Watch the 142nd Founder's Day Convocation on the Official Morehouse College YouTube page.

Putting the onus of becoming influence leaders on students, the Rev. C.T. Vivian believes the foundation of the nation’s new leadership is moral and spiritual and comes from a base created by Morehouse and graduates like Martin Luther King Jr. ’48.

“We will be a basic piece of forming that future and Morehouse men will be there because you have been trained in body, mind and spirit,” Vivian said Feb. 12 during the 142nd Founder’s Day Convocation at the Martin Luther King Jr. International Chapel. “You now can fulfill the dreams of all of us because at the top of everything we do has to be leadership.”

Vivian, a veteran civil rights worker and friend of King’s, delivered the keynote address for the College’s celebration of its 1867 founding in the basement of Augusta’s Springfield Baptist Church. Morehouse was founded by Augusta Baptist minister William J. White with the encouragement of a former slave, the Rev. Richard C. Coulter.

The convocation kicks off four days of Founder’s Day activities, including a concert by R&B artist Fantasia and violinist Ken Ford; a Saturday morning panel discussion titled Reflections of Excellence, which features the College’s 2009 Bennie and Candle Award honorees; and the College’s “A Candle in the Dark” awards gala on Saturday evening.

President Robert M. Franklin Jr. ’75 told students during the convocation that Morehouse’s historical impact as a feeder system for leaders has been felt nationally and internationally.

“I urge each of you to look to the voices of the founders and double our efforts to preserve the Morehouse legacy and pass it on to future Morehouse men,” he said.

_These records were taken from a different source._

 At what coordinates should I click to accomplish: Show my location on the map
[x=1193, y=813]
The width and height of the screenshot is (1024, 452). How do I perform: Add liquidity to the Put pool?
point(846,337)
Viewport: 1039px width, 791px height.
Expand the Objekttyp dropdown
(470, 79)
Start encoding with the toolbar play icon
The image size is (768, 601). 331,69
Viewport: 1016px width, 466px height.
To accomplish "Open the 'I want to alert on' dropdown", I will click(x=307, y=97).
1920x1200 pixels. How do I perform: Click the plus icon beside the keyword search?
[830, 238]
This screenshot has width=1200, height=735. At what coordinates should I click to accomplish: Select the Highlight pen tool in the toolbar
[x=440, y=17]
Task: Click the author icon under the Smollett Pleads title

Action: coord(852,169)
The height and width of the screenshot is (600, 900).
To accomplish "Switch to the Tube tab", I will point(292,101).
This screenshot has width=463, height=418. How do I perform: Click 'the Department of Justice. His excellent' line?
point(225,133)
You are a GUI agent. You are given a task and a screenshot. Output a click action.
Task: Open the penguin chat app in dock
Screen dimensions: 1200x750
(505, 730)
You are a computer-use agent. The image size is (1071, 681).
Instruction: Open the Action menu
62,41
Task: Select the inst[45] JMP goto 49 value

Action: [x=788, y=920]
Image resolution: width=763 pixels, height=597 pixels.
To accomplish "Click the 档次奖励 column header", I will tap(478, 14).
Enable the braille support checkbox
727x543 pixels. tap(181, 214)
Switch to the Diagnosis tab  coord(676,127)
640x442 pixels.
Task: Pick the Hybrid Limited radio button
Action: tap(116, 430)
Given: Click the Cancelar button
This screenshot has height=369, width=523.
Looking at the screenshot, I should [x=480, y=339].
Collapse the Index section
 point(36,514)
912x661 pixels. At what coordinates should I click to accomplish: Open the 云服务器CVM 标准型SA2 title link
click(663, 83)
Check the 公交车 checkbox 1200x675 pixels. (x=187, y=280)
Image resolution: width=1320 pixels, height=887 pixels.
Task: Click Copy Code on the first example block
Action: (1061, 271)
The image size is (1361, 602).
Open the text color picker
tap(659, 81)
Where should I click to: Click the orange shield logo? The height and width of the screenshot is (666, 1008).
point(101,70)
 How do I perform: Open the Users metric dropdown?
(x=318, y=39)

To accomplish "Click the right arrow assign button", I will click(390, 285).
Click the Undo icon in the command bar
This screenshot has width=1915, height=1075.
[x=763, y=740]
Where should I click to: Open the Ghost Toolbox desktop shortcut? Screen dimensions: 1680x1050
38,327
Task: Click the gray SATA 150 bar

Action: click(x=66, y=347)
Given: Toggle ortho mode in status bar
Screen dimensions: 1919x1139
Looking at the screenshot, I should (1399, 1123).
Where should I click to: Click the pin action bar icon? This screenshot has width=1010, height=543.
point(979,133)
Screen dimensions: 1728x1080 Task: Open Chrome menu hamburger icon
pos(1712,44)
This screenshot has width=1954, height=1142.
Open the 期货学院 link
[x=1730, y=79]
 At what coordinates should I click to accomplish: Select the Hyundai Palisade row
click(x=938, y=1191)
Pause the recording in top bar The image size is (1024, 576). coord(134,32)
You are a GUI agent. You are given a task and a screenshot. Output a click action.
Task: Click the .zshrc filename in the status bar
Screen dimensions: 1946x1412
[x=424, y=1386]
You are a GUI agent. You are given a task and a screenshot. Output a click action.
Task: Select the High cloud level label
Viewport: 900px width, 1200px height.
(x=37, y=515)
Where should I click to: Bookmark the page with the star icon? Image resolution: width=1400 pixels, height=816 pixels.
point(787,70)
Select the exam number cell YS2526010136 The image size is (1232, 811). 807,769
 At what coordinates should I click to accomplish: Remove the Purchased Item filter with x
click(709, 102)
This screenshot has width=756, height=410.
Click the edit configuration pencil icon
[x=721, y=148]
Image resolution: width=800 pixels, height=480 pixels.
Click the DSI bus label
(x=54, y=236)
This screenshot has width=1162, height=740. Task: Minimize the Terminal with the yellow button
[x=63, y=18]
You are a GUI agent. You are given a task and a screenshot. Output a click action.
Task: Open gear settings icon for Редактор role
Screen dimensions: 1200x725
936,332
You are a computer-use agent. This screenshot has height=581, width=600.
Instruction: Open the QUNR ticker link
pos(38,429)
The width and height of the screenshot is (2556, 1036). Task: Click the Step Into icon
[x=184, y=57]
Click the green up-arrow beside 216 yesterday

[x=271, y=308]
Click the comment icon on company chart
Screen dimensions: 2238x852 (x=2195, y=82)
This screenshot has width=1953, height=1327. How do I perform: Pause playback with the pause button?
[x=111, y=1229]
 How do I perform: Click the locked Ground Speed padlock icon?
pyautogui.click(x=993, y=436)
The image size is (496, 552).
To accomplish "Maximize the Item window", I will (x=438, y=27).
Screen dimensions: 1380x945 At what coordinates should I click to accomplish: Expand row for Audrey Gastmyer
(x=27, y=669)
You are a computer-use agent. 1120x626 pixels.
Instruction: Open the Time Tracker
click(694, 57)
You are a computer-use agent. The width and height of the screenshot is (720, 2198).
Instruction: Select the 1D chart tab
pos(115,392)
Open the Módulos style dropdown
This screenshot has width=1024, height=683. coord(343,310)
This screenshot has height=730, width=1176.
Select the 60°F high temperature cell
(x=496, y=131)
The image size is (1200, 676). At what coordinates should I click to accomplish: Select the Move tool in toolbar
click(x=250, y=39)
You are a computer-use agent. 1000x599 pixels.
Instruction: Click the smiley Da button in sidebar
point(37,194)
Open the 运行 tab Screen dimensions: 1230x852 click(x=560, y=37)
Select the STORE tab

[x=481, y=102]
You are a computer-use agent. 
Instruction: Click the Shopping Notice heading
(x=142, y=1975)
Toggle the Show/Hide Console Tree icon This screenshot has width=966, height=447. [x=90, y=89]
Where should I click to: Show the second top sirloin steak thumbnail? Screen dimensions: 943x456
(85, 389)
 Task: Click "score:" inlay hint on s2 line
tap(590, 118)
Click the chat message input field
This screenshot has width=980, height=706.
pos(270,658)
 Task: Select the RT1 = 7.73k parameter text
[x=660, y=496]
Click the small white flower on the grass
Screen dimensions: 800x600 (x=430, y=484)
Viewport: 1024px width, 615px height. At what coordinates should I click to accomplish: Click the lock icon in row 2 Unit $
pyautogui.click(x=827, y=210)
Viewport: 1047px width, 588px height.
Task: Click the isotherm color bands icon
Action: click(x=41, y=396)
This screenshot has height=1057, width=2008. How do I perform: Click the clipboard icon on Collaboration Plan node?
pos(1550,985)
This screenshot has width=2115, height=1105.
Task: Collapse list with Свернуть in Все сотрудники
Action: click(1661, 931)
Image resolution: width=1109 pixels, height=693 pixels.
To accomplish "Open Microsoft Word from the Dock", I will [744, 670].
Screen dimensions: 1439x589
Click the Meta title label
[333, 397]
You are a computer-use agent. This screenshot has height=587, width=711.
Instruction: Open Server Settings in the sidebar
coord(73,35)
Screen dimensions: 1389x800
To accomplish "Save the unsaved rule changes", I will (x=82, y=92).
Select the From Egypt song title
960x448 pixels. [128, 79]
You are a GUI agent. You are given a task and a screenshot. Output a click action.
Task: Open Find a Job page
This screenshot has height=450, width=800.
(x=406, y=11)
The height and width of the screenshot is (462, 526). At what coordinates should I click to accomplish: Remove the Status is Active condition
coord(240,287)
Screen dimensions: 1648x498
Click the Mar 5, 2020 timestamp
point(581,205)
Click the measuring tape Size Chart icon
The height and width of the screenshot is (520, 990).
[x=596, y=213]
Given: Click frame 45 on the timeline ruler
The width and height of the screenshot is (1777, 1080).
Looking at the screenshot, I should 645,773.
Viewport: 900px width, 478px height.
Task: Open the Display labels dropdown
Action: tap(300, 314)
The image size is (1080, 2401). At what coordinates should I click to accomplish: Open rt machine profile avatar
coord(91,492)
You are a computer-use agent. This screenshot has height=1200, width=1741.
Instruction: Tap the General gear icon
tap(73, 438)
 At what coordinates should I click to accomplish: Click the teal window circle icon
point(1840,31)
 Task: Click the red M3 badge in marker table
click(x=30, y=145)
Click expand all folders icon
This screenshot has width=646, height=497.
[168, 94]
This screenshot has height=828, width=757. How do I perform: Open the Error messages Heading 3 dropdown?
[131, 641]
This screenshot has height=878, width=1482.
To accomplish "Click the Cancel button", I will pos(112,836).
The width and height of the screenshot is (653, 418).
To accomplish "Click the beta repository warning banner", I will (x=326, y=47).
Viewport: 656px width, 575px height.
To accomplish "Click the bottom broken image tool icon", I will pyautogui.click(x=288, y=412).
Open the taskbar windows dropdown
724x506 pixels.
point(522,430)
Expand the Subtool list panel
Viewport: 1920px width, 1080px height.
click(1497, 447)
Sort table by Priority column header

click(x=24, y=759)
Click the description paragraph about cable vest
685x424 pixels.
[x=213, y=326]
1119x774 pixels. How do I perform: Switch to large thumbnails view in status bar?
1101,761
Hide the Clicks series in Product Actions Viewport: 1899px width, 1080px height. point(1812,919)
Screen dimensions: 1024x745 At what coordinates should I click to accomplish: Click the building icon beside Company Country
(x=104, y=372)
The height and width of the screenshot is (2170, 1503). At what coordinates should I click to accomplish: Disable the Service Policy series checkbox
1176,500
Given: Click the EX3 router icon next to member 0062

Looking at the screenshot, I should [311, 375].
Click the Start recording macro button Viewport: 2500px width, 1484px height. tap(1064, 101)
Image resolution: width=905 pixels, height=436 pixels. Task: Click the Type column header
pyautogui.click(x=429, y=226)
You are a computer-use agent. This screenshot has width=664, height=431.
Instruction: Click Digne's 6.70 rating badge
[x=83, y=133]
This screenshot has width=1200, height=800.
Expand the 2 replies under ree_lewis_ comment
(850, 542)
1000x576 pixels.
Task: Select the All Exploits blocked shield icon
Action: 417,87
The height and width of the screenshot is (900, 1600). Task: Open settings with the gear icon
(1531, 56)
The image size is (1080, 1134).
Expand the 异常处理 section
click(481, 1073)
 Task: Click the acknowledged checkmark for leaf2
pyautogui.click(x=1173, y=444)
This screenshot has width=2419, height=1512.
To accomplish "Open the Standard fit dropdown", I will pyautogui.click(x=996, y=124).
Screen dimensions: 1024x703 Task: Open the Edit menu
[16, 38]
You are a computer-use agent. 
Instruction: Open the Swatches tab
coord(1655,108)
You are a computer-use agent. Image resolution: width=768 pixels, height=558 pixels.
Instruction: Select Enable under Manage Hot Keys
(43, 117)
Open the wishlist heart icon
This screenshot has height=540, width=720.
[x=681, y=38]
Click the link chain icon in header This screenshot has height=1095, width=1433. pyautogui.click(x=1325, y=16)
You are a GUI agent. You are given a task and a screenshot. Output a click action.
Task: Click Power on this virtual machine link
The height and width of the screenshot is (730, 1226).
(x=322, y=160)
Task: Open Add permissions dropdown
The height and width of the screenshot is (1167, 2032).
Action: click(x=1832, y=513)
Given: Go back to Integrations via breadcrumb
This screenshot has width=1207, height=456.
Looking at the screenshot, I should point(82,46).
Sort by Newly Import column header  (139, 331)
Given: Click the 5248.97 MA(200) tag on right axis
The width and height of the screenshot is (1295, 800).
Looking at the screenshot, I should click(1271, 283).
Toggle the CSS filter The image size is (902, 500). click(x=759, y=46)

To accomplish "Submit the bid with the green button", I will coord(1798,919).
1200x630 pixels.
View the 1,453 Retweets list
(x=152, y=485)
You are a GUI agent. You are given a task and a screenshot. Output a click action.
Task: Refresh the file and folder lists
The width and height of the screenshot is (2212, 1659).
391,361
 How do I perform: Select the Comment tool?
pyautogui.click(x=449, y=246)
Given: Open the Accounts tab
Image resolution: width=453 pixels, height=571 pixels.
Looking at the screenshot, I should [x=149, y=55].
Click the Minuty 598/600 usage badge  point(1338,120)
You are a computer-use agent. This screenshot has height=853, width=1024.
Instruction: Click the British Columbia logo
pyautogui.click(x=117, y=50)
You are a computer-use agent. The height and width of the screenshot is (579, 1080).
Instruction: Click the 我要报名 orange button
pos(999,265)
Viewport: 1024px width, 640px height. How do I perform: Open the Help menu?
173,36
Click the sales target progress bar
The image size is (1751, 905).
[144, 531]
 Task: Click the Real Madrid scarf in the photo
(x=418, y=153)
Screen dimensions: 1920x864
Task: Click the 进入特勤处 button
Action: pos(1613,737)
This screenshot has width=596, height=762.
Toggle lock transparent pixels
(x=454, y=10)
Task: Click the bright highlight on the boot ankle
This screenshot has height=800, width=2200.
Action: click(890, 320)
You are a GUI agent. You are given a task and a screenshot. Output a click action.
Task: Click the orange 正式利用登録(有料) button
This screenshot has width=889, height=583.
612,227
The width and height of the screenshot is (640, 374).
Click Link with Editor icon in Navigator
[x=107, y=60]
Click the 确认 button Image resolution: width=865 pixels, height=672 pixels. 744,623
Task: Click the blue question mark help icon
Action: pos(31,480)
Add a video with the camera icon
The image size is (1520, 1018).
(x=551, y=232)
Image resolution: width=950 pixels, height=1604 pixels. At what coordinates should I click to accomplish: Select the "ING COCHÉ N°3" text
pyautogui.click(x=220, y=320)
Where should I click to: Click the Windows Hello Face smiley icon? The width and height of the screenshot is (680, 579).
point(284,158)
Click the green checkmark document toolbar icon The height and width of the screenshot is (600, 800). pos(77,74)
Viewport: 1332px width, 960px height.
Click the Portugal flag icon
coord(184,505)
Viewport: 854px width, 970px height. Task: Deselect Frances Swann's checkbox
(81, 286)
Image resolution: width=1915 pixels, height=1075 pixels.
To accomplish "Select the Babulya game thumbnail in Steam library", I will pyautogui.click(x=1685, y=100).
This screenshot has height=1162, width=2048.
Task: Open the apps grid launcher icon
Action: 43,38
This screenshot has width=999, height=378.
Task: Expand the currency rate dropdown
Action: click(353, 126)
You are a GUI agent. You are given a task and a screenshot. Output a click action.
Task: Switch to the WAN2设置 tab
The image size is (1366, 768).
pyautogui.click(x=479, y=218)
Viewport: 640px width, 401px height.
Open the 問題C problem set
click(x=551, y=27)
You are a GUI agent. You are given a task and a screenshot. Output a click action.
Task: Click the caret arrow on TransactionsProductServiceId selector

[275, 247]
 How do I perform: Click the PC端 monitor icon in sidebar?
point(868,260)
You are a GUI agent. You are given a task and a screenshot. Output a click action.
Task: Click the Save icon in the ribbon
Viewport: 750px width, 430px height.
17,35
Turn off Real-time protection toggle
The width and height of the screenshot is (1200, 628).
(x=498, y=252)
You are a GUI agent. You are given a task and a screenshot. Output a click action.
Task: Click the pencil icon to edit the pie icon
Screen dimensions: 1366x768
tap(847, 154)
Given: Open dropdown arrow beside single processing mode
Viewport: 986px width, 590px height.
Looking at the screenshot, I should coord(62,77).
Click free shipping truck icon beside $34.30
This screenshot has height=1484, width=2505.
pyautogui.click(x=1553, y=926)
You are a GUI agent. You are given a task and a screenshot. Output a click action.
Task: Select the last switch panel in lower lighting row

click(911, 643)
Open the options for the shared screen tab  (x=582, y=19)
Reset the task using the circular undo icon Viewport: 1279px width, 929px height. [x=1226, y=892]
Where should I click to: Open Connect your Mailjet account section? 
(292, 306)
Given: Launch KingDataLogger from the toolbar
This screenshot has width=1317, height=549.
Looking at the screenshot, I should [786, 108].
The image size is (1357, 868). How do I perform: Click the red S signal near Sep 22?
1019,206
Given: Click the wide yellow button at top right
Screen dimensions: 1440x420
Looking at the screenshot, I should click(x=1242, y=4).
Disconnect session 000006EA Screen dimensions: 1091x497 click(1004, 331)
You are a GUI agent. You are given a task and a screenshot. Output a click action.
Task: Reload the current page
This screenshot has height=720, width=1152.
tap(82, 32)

Vivian connected the ascendancy of President Barack Obama to the moral and spiritual foundation laid by King, under the tutelage of Morehouse leaders such as Benjamin E. Mays. But as the College focuses on building Renaissance men with a social conscience and global perspective, Vivian emphasized those men have to be multi-faceted.

“Because if you’re a black Renaissance man,” he said, “then you have to have another vocation, and that’s the leadership of your people.”